▸ **Dataset excerpt**:
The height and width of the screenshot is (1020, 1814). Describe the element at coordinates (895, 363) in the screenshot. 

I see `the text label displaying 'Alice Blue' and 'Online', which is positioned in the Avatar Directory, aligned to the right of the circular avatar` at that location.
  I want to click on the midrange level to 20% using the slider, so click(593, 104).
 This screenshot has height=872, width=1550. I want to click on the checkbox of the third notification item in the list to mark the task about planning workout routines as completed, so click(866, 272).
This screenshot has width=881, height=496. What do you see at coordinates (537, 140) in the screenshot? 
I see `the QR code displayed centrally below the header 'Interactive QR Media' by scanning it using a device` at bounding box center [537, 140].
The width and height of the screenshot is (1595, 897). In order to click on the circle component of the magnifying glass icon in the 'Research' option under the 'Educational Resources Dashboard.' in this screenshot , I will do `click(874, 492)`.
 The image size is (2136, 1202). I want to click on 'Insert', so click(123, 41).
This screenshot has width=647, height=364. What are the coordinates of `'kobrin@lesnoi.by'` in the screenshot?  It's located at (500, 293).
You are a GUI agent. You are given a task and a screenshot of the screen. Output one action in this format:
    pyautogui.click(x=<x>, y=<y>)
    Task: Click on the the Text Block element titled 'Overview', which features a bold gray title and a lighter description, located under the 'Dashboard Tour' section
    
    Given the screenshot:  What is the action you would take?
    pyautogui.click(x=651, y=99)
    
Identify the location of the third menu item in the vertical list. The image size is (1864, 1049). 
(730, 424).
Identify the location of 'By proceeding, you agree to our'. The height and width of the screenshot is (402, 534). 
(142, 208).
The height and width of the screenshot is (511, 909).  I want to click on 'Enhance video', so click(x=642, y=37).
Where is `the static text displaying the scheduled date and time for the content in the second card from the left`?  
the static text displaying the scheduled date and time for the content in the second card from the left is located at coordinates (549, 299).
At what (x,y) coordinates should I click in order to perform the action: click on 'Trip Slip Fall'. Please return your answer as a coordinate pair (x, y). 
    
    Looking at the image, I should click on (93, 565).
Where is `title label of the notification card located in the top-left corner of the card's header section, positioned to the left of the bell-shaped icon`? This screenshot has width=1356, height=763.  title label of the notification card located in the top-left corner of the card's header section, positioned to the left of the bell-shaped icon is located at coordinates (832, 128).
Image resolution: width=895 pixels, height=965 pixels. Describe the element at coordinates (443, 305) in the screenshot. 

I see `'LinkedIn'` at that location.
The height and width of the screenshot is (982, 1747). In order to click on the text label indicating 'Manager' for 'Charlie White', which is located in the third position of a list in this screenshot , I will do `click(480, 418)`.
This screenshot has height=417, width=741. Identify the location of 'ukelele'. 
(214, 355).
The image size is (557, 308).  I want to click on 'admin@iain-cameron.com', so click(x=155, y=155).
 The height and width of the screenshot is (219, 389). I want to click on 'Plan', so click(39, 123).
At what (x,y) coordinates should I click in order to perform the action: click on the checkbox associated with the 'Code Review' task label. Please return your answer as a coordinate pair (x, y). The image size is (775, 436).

▸ **Given exercise**:
Switch "Identify" to "Find" in the records, starting at the line that contains "The width and" and ending at the line that contains "(142, 208).". Return only those lines, with nothing else altered.

▸ **Task solution**:
The width and height of the screenshot is (1595, 897). In order to click on the circle component of the magnifying glass icon in the 'Research' option under the 'Educational Resources Dashboard.' in this screenshot , I will do `click(874, 492)`.
 The image size is (2136, 1202). I want to click on 'Insert', so click(123, 41).
This screenshot has width=647, height=364. What are the coordinates of `'kobrin@lesnoi.by'` in the screenshot?  It's located at (500, 293).
You are a GUI agent. You are given a task and a screenshot of the screen. Output one action in this format:
    pyautogui.click(x=<x>, y=<y>)
    Task: Click on the the Text Block element titled 'Overview', which features a bold gray title and a lighter description, located under the 'Dashboard Tour' section
    
    Given the screenshot:  What is the action you would take?
    pyautogui.click(x=651, y=99)
    
Find the location of the third menu item in the vertical list. The image size is (1864, 1049). 
(730, 424).
Find the location of 'By proceeding, you agree to our'. The height and width of the screenshot is (402, 534). 
(142, 208).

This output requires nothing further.